ASSIGNMENT:
Only the lines from the beginning of the data through the line holding "The height and width of the screenshot is (367, 474)." belong in the answer, printed exactly and without pictures.

WORKING DATA Block Start

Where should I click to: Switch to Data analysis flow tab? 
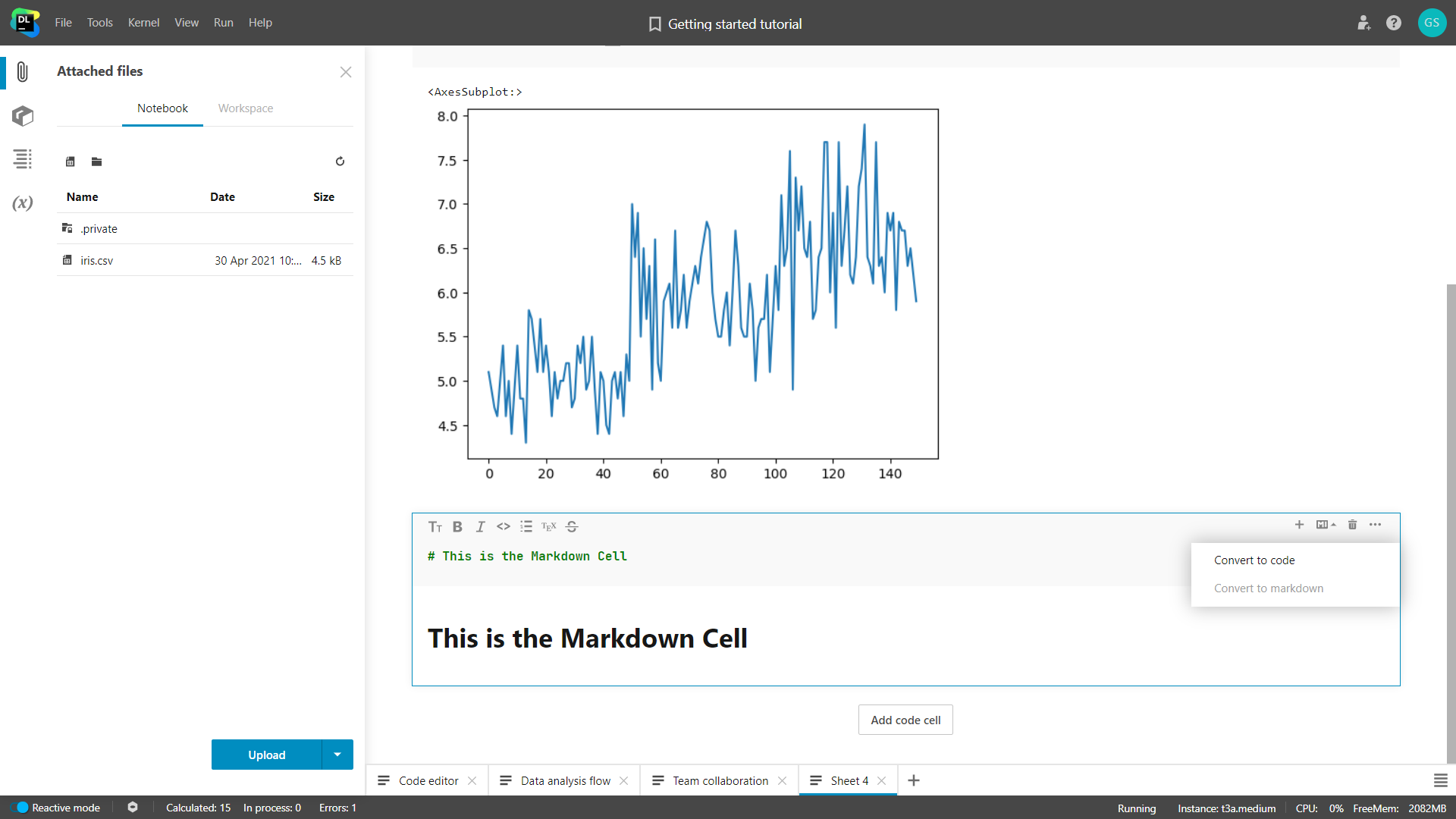[563, 780]
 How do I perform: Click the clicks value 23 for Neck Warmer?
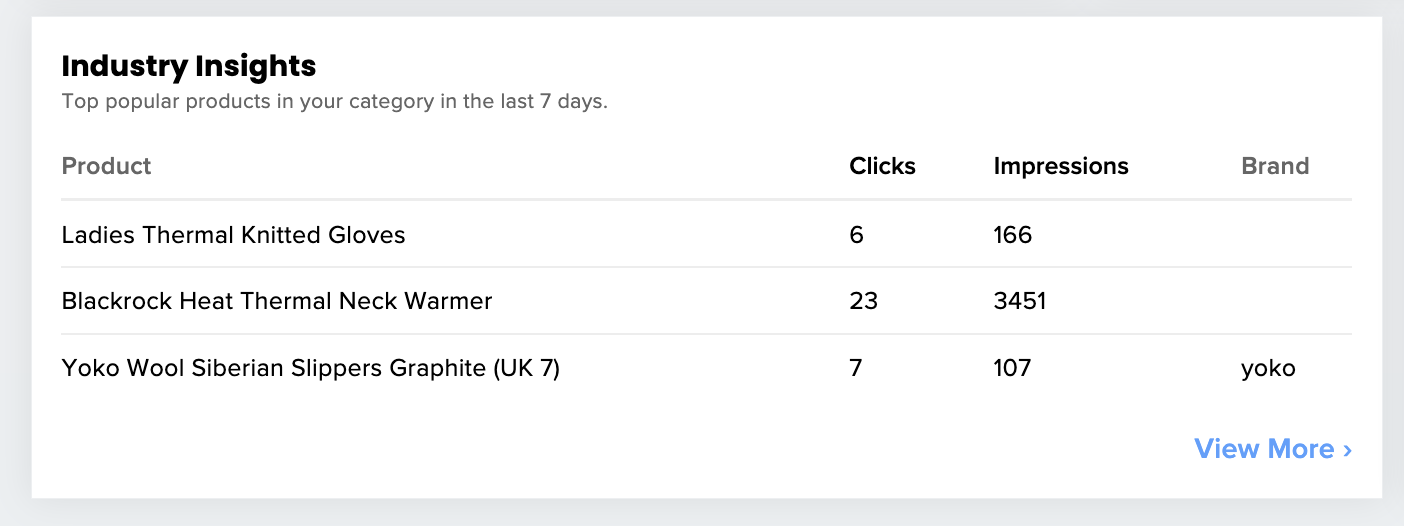tap(863, 301)
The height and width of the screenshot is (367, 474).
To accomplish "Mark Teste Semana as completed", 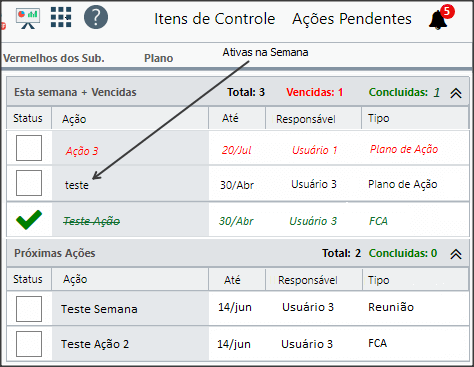I will pyautogui.click(x=29, y=309).
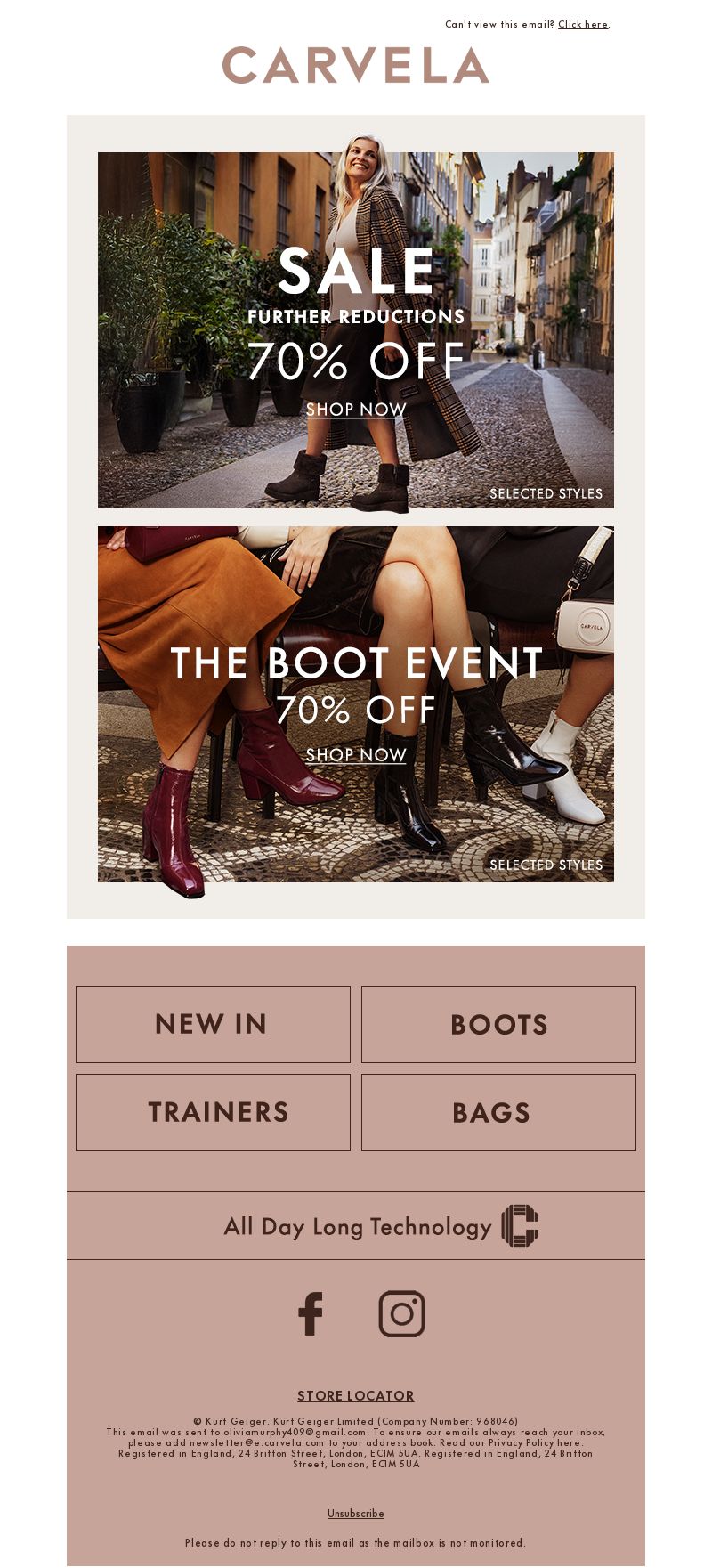The height and width of the screenshot is (1568, 712).
Task: Click 'Click here' to view email online
Action: [x=583, y=24]
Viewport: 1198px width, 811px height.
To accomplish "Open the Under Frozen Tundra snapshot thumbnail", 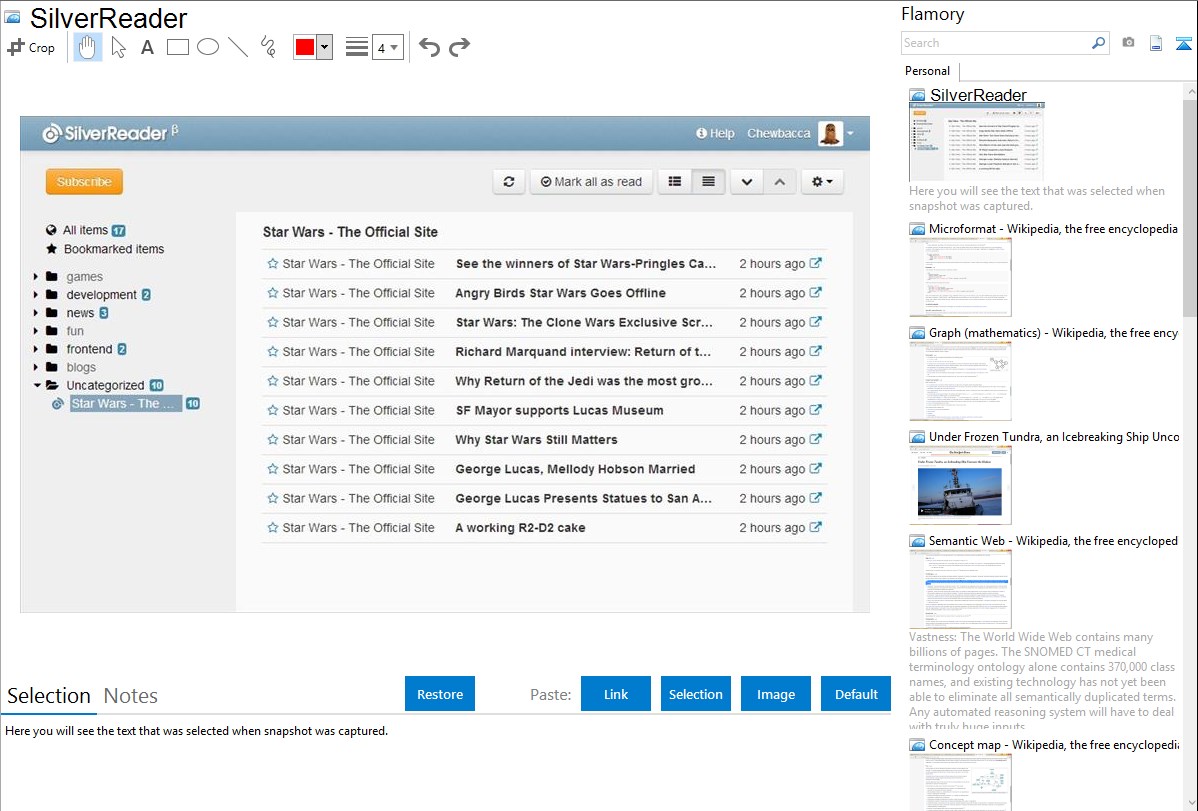I will [960, 485].
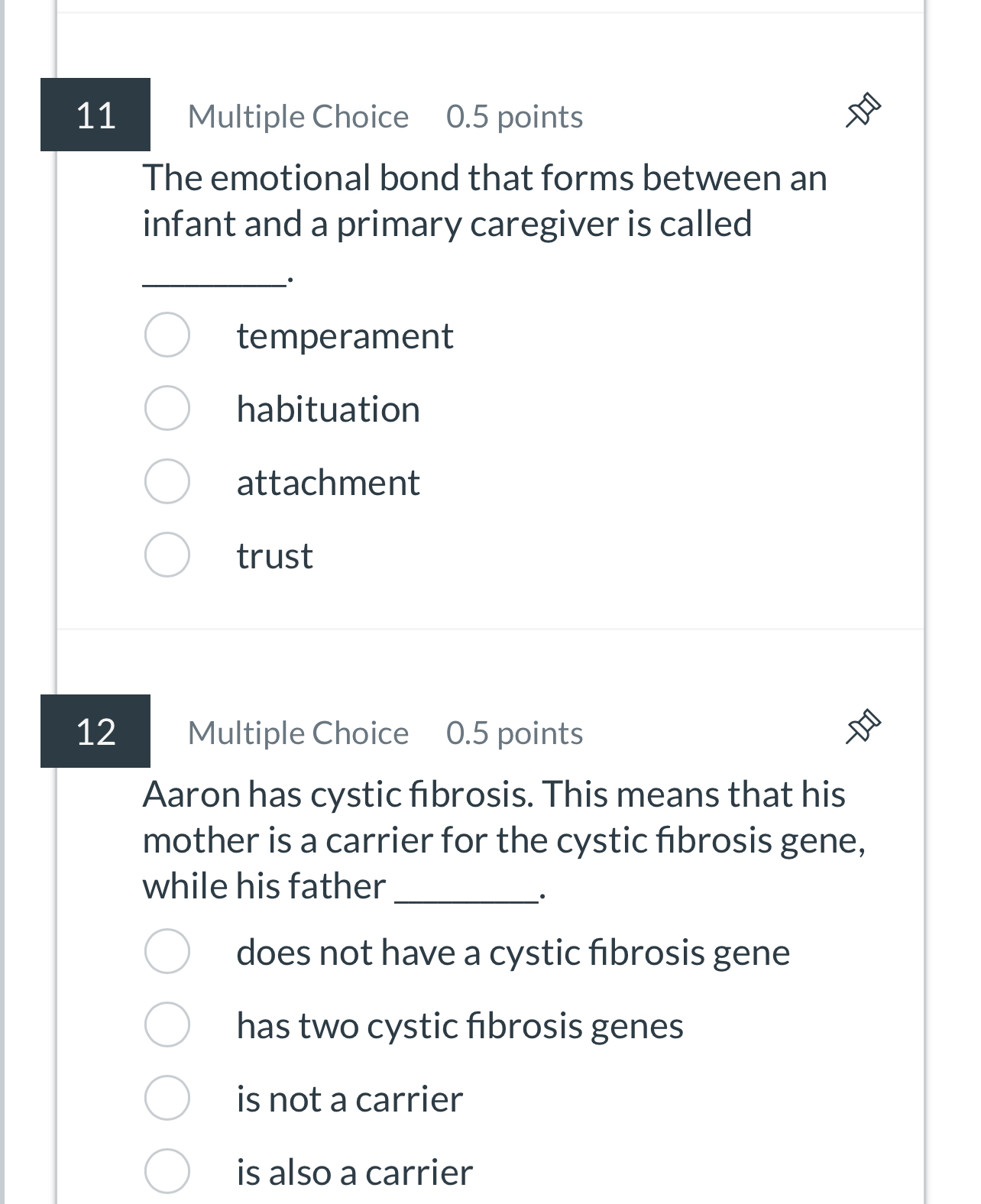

WORKING DATA Block End

ANSWER SECTION:
Where should I click to: Switch to Data analysis flow tab? 
[563, 780]
 How do I perform: Click the clicks value 23 for Neck Warmer?
tap(863, 301)
The height and width of the screenshot is (367, 474).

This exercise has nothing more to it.